To abandon the rational view and think of life instead from the mystical or spiritual angle requires us to sign up to a belief, or at least a strong suspicion, that our presence in the world is not an accident, that there is a purpose to our consciousness, and our propensity for enquiry into the underlying nature of things. Adopting this approach, we become less enamoured of money, sex and material things – provided we’re not entirely without them in the first place of course – at least to the extent that they have awakened in us the realisation that the happiness they bring is short lived. And we say no! The secret to living the mystical, the spiritual life,  is,… what?

What is it?

Alas, we discover that having abandoned our rational senses, we don’t know. Indeed the more we ponder, the more we doubt we even understand the question.

But whether we understand it or not, in asking the question we become by default adepts on the road to non-material enlightenment, seekers without any clear goal, wanderers of those notoriously treacherous inner highways where we’re vulnerable to being waylaid by delusion, or the persuasive writings of charismatic charlatans, or any number of other metaphorical highwaymen. We shun the world of objects, cast off our collars and ties and dress ourselves instead in homespun rags. Perhaps we even dangle talismans around our necks and our wrists like hippies. Then we take up our staff of dubious awakening and set out along the lesser known paths into the mountainous regions we imagine others fear to tread.
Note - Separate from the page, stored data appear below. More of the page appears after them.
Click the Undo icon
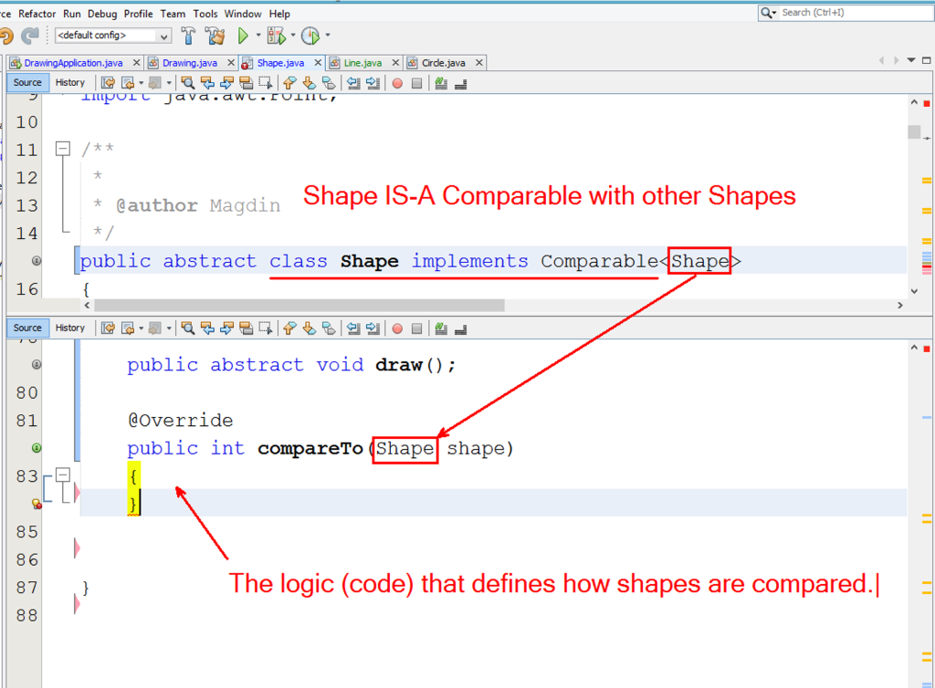This screenshot has height=688, width=935. point(8,36)
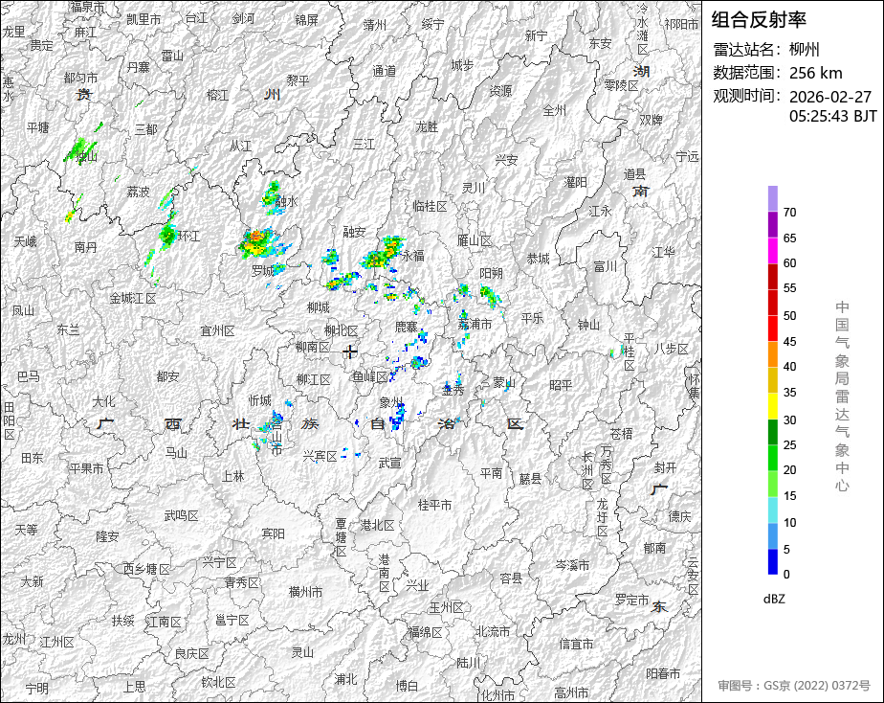Click the green radar echo cluster near 永福
884x703 pixels.
pyautogui.click(x=384, y=253)
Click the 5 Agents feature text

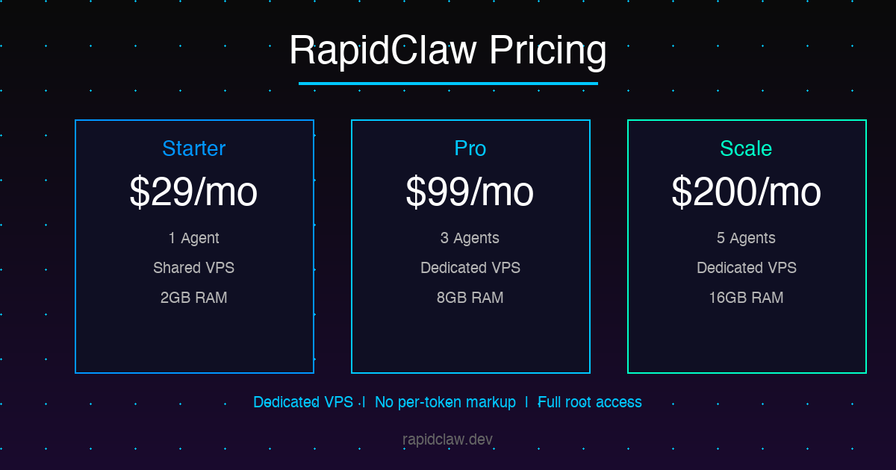(747, 238)
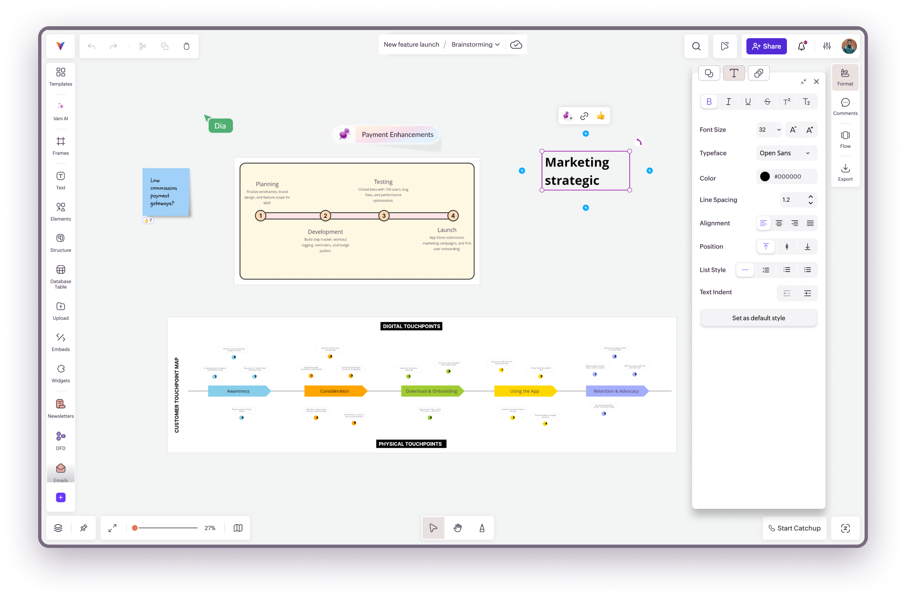Open the Flow panel tab
The image size is (906, 598).
coord(845,139)
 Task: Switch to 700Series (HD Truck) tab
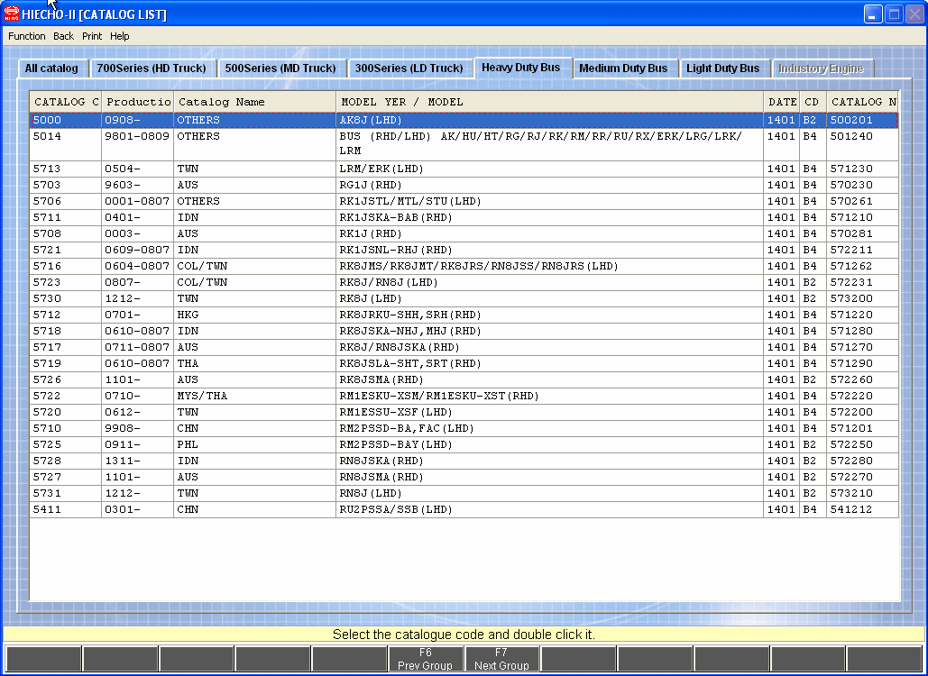152,69
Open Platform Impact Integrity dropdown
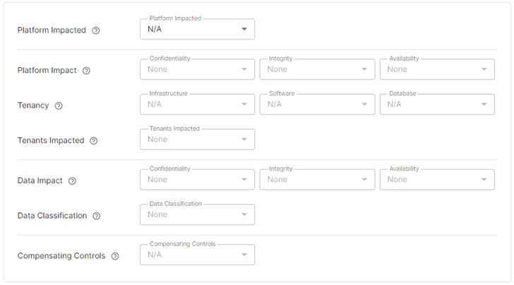This screenshot has width=514, height=285. [317, 69]
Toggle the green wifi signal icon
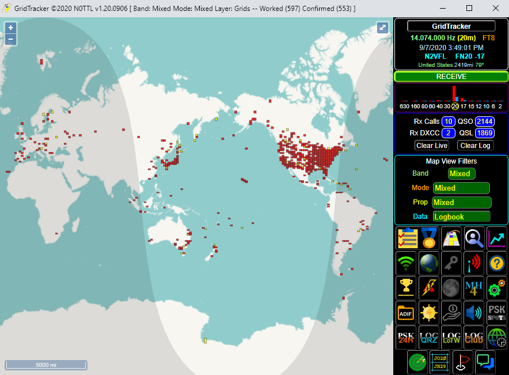The height and width of the screenshot is (375, 509). click(x=407, y=263)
Up here the air is noticeably insubstantial. The mists swirl and glower ominously, and our occasionally clear glimpses of what might be an enticingly mysterious new world are periodically consumed by vagueness, rendering all our fine philosophies – our new found virtues, our dignity, our self-confidence – as nothing,  filling our veins instead with something sour, something that saps our spirit and wraps us in the grey cloak of a cloying listlessness.
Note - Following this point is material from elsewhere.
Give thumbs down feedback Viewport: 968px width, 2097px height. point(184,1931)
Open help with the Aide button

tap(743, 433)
With a little luck we might still find our way to the fabled crystal tarn by which there stands the Tree of Life, its noble branches reflected in still waters. And all right, it’s just a mountain tarn, the tree nothing more than a wind-blasted hawthorn, but we’re into symbols now rather than reading the world as literally as we once did, so we can easily tell ourselves we have indeed journeyed to the mythical Tarn of the Tree of Life – and here we settle down to contemplate our navels. But in spite of our reverence, and our fledgling skills in mindfulness meditation, the wind stirs the waters denying us a reflection of anything at all but what we fear might be the twisted shades of our own stupendous delusion. It’s a cold wind too; it makes us shiver, it makes us wish we’d not thrown away that Gortex jacket, swapped it for these pitiful rags that protect nothing – least of all our dignity.
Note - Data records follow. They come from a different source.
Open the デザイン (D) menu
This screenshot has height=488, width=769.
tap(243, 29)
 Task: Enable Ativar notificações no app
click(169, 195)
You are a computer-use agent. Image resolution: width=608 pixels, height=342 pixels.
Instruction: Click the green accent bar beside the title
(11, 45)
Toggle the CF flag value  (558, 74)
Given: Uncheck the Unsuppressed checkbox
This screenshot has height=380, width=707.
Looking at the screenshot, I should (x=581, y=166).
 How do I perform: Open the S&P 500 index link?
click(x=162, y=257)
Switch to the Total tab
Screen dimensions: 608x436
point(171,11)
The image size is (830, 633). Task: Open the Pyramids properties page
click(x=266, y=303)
Determined to have our answers, we sit up all night, watching while the ghosts of ideas swirl in wreath-like dance upon the water, sometimes luminous, sometimes dark – but each of them equally mysterious, equally infuriatingly inscrutable. And if we’re really lucky, at some point in the slit-eyed rambling hours before dawn, we fancy we can almost remember a time when we sat here before, a time before even our parents were born, a time when we knew everything there was to know, a time when we understood there would come a time like this, a time of forgetting, when our lives would be reduced to a quest for remembrance, for the reconnection of a lost and insubstantial shard with the memory of its greater self.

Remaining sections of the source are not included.